▸ Data extracted from a collection:
▼▼▼
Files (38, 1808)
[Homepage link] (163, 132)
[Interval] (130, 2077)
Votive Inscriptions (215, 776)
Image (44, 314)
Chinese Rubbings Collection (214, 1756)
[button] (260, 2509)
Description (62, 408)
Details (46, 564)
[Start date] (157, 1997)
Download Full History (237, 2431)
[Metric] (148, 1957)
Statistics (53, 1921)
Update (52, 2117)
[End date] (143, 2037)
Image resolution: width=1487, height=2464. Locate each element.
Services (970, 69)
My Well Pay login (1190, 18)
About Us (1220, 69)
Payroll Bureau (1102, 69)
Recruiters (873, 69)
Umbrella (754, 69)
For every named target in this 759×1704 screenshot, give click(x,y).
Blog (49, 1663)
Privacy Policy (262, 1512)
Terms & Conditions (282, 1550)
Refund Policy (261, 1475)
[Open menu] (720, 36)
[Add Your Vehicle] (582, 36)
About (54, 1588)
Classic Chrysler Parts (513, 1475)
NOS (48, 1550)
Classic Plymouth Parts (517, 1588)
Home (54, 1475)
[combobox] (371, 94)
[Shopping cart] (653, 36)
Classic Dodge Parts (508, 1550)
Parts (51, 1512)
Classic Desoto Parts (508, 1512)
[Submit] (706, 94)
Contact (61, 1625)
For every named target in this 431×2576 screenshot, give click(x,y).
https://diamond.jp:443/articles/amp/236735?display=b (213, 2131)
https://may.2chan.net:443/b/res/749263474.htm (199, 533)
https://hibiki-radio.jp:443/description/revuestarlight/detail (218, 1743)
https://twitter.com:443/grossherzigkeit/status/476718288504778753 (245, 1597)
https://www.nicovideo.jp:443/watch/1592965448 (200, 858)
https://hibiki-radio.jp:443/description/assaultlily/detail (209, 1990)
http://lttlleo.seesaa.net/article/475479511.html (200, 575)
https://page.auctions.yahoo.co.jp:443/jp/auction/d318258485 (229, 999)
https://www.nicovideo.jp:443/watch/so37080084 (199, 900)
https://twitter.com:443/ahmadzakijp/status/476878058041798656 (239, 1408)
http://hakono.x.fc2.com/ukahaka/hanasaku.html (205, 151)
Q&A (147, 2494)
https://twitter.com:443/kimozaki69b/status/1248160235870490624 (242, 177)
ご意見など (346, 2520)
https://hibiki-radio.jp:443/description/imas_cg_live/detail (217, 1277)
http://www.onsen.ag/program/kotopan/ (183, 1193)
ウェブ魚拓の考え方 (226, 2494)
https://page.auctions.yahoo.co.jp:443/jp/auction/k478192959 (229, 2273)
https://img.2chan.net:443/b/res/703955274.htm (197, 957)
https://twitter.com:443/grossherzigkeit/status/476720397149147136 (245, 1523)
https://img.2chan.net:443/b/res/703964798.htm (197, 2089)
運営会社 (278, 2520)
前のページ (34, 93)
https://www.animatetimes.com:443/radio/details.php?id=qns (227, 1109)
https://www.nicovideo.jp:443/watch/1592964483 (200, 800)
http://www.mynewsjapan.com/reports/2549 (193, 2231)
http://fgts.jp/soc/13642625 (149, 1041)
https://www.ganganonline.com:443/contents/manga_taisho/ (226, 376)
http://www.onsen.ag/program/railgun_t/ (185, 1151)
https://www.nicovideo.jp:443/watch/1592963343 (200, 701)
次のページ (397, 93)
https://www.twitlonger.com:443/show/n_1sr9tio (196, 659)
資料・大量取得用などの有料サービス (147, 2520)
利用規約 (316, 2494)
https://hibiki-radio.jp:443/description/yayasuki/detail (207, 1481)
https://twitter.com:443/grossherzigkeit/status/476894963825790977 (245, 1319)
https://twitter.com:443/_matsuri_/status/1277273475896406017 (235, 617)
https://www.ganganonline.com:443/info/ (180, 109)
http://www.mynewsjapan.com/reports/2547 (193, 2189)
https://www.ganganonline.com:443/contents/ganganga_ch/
▲▲▲
▸ Given request: Render each line of the data above as a JSON list of strings with one string per line. Omit blank lines.

▸ Correct output:
[
  "Files (38, 1808)",
  "[Homepage link] (163, 132)",
  "[Interval] (130, 2077)",
  "Votive Inscriptions (215, 776)",
  "Image (44, 314)",
  "Chinese Rubbings Collection (214, 1756)",
  "[button] (260, 2509)",
  "Description (62, 408)",
  "Details (46, 564)",
  "[Start date] (157, 1997)",
  "Download Full History (237, 2431)",
  "[Metric] (148, 1957)",
  "Statistics (53, 1921)",
  "Update (52, 2117)",
  "[End date] (143, 2037)",
  "Image resolution: width=1487, height=2464. Locate each element.",
  "Services (970, 69)",
  "My Well Pay login (1190, 18)",
  "About Us (1220, 69)",
  "Payroll Bureau (1102, 69)",
  "Recruiters (873, 69)",
  "Umbrella (754, 69)",
  "For every named target in this 759×1704 screenshot, give click(x,y).",
  "Blog (49, 1663)",
  "Privacy Policy (262, 1512)",
  "Terms & Conditions (282, 1550)",
  "Refund Policy (261, 1475)",
  "[Open menu] (720, 36)",
  "[Add Your Vehicle] (582, 36)",
  "About (54, 1588)",
  "Classic Chrysler Parts (513, 1475)",
  "NOS (48, 1550)",
  "Classic Plymouth Parts (517, 1588)",
  "Home (54, 1475)",
  "[combobox] (371, 94)",
  "[Shopping cart] (653, 36)",
  "Classic Dodge Parts (508, 1550)",
  "Parts (51, 1512)",
  "Classic Desoto Parts (508, 1512)",
  "[Submit] (706, 94)",
  "Contact (61, 1625)",
  "For every named target in this 431×2576 screenshot, give click(x,y).",
  "https://diamond.jp:443/articles/amp/236735?display=b (213, 2131)",
  "https://may.2chan.net:443/b/res/749263474.htm (199, 533)",
  "https://hibiki-radio.jp:443/description/revuestarlight/detail (218, 1743)",
  "https://twitter.com:443/grossherzigkeit/status/476718288504778753 (245, 1597)",
  "https://www.nicovideo.jp:443/watch/1592965448 (200, 858)",
  "https://hibiki-radio.jp:443/description/assaultlily/detail (209, 1990)",
  "http://lttlleo.seesaa.net/article/475479511.html (200, 575)",
  "https://page.auctions.yahoo.co.jp:443/jp/auction/d318258485 (229, 999)",
  "https://www.nicovideo.jp:443/watch/so37080084 (199, 900)",
  "https://twitter.com:443/ahmadzakijp/status/476878058041798656 (239, 1408)",
  "http://hakono.x.fc2.com/ukahaka/hanasaku.html (205, 151)",
  "Q&A (147, 2494)",
  "https://twitter.com:443/kimozaki69b/status/1248160235870490624 (242, 177)",
  "ご意見など (346, 2520)",
  "https://hibiki-radio.jp:443/description/imas_cg_live/detail (217, 1277)",
  "http://www.onsen.ag/program/kotopan/ (183, 1193)",
  "ウェブ魚拓の考え方 (226, 2494)",
  "https://page.auctions.yahoo.co.jp:443/jp/auction/k478192959 (229, 2273)",
  "https://img.2chan.net:443/b/res/703955274.htm (197, 957)",
  "https://twitter.com:443/grossherzigkeit/status/476720397149147136 (245, 1523)",
  "https://img.2chan.net:443/b/res/703964798.htm (197, 2089)",
  "運営会社 (278, 2520)",
  "前のページ (34, 93)",
  "https://www.animatetimes.com:443/radio/details.php?id=qns (227, 1109)",
  "https://www.nicovideo.jp:443/watch/1592964483 (200, 800)",
  "http://www.mynewsjapan.com/reports/2549 (193, 2231)",
  "http://fgts.jp/soc/13642625 (149, 1041)",
  "https://www.ganganonline.com:443/contents/manga_taisho/ (226, 376)",
  "http://www.onsen.ag/program/railgun_t/ (185, 1151)",
  "https://www.nicovideo.jp:443/watch/1592963343 (200, 701)",
  "次のページ (397, 93)",
  "https://www.twitlonger.com:443/show/n_1sr9tio (196, 659)",
  "資料・大量取得用などの有料サービス (147, 2520)",
  "利用規約 (316, 2494)",
  "https://hibiki-radio.jp:443/description/yayasuki/detail (207, 1481)",
  "https://twitter.com:443/grossherzigkeit/status/476894963825790977 (245, 1319)",
  "https://twitter.com:443/_matsuri_/status/1277273475896406017 (235, 617)",
  "https://www.ganganonline.com:443/info/ (180, 109)",
  "http://www.mynewsjapan.com/reports/2547 (193, 2189)",
  "https://www.ganganonline.com:443/contents/ganganga_ch/"
]